[lbo-talk] I don't get it..

Brian Siano siano at mail.med.upenn.edu
Thu Jul 17 20:43:30 PDT 2003


On Thu, 17 Jul 2003 19:20:51 -0700 (PDT), andie nachgeborenen <andie_nachgeborenen at yahoo.com> wrote:


> My point was not that we knew he didn't have them when
> he didn't use them, but we knew he didn't have them,
> and we knew that the US govt knew, when it decided to
> attack him. The argument _does_ hold up, because see
> the difference in the treatment of N. Korea, ruled by
> a similarly minimally rational dictator, but whom the
> US fears would use the nukes we know it has if we
> attacked them. jks

Let's assume, for the moment, that Bush and Co. knew, for certain, that the WMDs just weren't there. And they pressed on with the invasion knowing it was a lie. So why didn't they make an effort to make sure that such WMDs would be found? Wouldn't they have had some nice props ready to be waved about at the right moment?
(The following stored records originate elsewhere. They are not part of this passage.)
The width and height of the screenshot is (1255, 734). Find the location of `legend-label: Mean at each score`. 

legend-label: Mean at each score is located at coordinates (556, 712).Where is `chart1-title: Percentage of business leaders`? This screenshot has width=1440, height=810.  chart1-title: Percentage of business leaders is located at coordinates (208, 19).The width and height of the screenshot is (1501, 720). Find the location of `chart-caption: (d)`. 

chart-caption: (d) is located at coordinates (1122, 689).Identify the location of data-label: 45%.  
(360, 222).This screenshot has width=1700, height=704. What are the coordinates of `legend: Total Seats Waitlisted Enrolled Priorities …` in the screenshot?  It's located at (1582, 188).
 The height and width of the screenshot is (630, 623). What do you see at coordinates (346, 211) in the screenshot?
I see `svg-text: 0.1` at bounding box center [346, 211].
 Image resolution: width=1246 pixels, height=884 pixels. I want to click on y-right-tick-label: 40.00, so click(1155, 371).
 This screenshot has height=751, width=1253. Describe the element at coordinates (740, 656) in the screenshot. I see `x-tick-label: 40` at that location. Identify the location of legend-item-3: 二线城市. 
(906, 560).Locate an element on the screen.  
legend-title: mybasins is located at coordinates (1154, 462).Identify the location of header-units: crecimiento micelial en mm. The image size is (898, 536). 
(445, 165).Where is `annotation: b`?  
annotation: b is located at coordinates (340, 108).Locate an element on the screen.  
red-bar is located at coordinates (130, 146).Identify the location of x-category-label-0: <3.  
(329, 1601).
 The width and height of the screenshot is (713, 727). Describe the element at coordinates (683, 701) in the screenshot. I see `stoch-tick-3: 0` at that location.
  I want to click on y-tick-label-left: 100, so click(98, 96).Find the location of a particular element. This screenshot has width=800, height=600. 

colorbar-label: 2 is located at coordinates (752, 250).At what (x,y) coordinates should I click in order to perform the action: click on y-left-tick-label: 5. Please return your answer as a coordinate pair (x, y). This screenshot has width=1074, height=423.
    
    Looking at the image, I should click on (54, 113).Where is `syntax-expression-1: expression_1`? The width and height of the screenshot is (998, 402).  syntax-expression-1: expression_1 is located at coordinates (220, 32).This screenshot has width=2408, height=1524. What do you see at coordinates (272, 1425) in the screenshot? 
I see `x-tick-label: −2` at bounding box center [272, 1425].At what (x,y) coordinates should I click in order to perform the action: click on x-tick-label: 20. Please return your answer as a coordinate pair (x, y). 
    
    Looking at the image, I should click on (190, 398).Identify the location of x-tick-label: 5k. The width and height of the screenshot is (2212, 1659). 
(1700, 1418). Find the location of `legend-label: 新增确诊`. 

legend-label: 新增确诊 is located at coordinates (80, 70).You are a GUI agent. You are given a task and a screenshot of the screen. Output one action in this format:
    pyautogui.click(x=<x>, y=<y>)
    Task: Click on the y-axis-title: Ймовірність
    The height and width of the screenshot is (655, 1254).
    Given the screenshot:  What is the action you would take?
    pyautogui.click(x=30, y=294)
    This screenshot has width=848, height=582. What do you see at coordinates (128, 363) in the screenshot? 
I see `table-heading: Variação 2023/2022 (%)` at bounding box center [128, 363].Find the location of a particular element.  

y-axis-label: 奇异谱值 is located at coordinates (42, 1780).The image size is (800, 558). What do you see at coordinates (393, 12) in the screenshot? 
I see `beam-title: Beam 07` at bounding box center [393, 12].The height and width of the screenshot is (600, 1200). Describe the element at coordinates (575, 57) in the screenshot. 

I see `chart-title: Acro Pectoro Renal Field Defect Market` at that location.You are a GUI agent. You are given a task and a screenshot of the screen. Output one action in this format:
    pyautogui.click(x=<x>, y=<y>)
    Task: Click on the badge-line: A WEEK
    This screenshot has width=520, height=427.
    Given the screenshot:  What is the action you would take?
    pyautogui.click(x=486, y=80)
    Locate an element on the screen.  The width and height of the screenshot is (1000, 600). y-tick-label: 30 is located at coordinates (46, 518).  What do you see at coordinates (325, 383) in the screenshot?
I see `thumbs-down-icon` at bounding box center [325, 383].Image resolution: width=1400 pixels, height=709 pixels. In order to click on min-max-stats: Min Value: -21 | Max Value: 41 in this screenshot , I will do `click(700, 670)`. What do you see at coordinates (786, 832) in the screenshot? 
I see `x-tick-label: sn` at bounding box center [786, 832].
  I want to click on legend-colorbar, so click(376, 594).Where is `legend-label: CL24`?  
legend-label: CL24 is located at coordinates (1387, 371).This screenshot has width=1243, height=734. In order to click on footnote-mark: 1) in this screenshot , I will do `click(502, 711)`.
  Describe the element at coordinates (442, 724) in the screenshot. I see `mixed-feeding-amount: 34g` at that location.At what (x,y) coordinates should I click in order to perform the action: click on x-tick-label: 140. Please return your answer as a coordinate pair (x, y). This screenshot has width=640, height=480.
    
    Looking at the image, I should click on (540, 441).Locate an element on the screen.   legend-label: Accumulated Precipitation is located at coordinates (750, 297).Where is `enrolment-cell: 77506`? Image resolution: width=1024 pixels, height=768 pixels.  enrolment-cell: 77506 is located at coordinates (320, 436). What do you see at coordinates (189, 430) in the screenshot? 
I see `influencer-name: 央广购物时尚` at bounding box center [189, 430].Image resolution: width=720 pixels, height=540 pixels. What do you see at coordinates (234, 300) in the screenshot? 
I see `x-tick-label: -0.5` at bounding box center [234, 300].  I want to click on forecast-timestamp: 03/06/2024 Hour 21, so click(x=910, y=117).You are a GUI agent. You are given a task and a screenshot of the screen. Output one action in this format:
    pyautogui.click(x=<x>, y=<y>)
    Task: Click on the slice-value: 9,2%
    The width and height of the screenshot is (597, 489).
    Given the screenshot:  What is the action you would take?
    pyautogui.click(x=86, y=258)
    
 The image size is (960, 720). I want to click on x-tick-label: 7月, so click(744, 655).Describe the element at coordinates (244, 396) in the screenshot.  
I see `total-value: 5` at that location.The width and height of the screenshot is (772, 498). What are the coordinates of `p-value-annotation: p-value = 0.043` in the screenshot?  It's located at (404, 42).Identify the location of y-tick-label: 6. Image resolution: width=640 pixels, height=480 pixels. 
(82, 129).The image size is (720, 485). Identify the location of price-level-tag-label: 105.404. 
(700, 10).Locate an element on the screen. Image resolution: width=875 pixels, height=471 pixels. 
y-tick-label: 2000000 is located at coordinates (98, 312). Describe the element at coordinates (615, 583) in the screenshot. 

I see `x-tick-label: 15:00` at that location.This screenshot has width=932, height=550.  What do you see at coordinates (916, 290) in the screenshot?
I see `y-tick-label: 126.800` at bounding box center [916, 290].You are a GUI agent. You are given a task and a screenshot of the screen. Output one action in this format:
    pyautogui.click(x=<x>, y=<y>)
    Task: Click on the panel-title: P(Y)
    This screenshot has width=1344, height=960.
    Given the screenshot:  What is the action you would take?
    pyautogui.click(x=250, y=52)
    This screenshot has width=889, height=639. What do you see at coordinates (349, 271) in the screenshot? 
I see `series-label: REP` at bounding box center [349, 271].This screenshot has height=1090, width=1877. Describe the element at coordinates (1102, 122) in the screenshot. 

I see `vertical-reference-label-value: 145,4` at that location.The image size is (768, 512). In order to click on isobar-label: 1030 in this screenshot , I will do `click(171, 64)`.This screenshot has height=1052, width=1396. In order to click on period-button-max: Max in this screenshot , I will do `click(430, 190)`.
Why do _they_ seem utterly poleaxed-and-rake- whacked over the fact that no weapons have turned up?

That's why I'm considering another possibility-- that although the intelligence agencies were telling Bush and cronies that Saddam just didn't have WMDs, they just _wouldn't believe it_. We're talking about people who a) were about as _realpolitik_ as Republicans get, and thus unlikely to believe that Saddam would disarm, b) more than willing to believe that Saddam was supporting Al Qaeda, c) probably enticed by the mountains of profits to be made once Aemrcian troops secured the oil wells, and d) looking forward to being portrayed as liberators of a major Middle East nation.

Heck, if I had those prospects dancing in front of my eyes, I'd have a hard time believing the Langley analyst briefing me that Saddam ain't got squat.